Document segment: Begin

Another tragic story unfolded in the Samjhauta Express blasts as it came to light on Saturday that 11 members of two families from Pakistan perished in the ghastly explosions on the India-Pakistan Friendship Express.

Shabir Ahmed, along with his wife and four children and the family of his brother-in-law Fakruddin, had come to India to meet his mother for the first time since the 1971 Indo-Pak war, when he had moved to Pakistan.

The two families were wiped out in the Sunday night explosions and Shabir's brother Mohammad Javed, a college student from Gaya, Bihar, on Saturday identified five of the bodies at the Civil Hospital in Panipat.

"It was the first time that Shabir had come to meet all of us after 36 years. It was a happy occasion for us and a special one for my mother, who was overjoyed to see her eldest son after such a long time," Javed said.

Javed had come here on Tuesday also, but was unable to identify the bodies then. On Saturday, he returned with three of his friends, who had seen them off at the Old Delhi Railway Station and helped him find out his relatives from among the charred remains.

They identified the bodies of Shabir (35), his wife Sameena Khatoon (27), their son Shahbaz and brother-in-law Fakruddin.

Shahrayar Shabir, the eight-year-old son of Shabir, has also been identified, but some confusion prevailed and the administration has decided to wait for the DNA tests before handing over the body to the family.

The others who are feared killed in the explosions are Shabir's children Mushba (11), Sarhez (6) and his father-in-law Mohammad Ikram (65), Fakruddin's wife Roshan Khatoon (26) and their children Sannan (12) and Alishba (5).

Document segment: End

- [Exercise prompt]
Pick up the news report on the Pakistani families killed in the Samjhauta Express blasts and continue it from its last sentence.

Available data: Begin

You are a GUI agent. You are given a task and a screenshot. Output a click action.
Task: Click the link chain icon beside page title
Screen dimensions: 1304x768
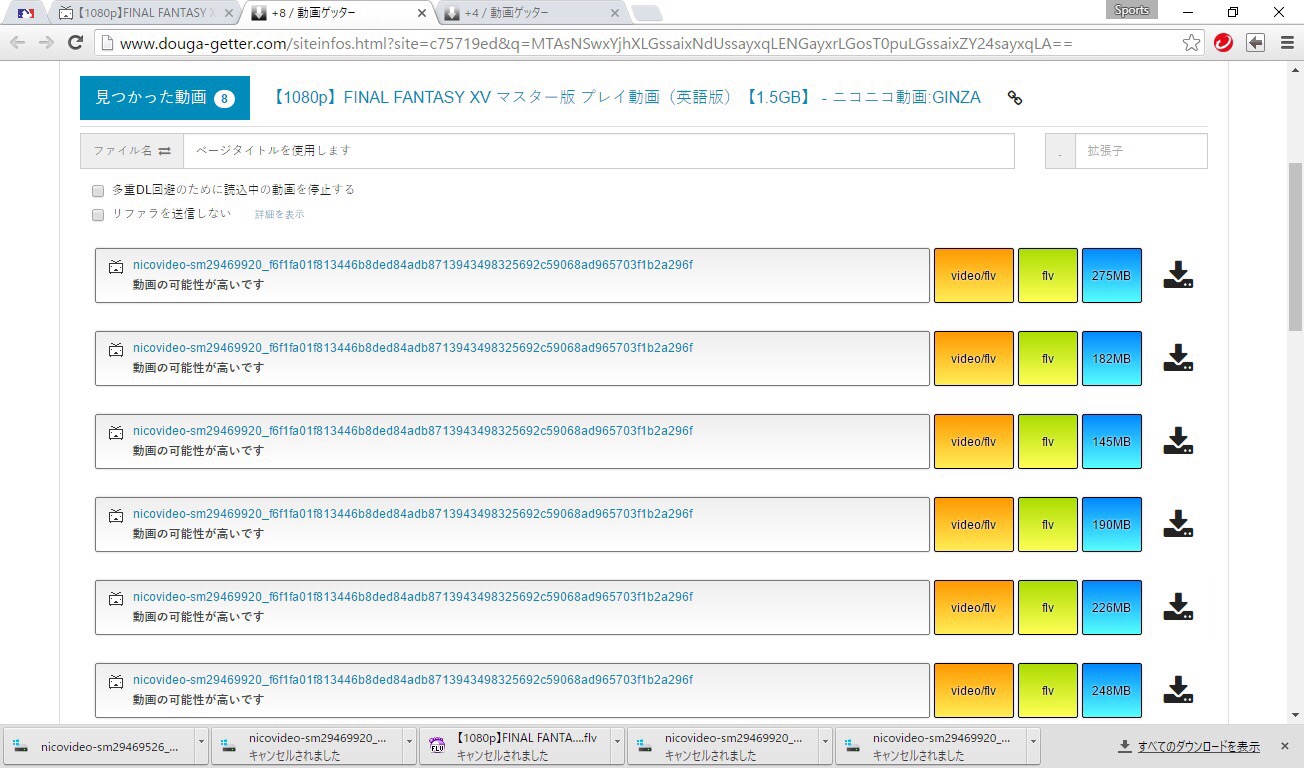tap(1014, 98)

Available data: End

- [Task output]
Javed said the family has decided to bury all of them in Panipat only. "As the bodies are in a very bad shape and it is difficult to carry them either to Bihar or Pakistan, we have decided to bury them here," he said.

Shabir's brother-in-law in Pakistan had wanted to come to take the bodies, but could not because of visa problems.

Shabir had shifted to Pakistan along with his aunt after the 1971 war, while his mother and rest of the children stayed back in Gaya.

So far, 48 bodies of the 68 victims of the blasts that took place at Deewana near here have been identified. District authorities have received intimation from a man in Gurgaon,

Haryana, saying his family has identified a body of his relative and that he was coming here to claim it.

Earlier in the day, a last batch of Pakistanis searching for their missing kin arrived, but the relatives were unable to identify any of the bodies. The four-member group led by Mohammad Hafiz later left for Delhi.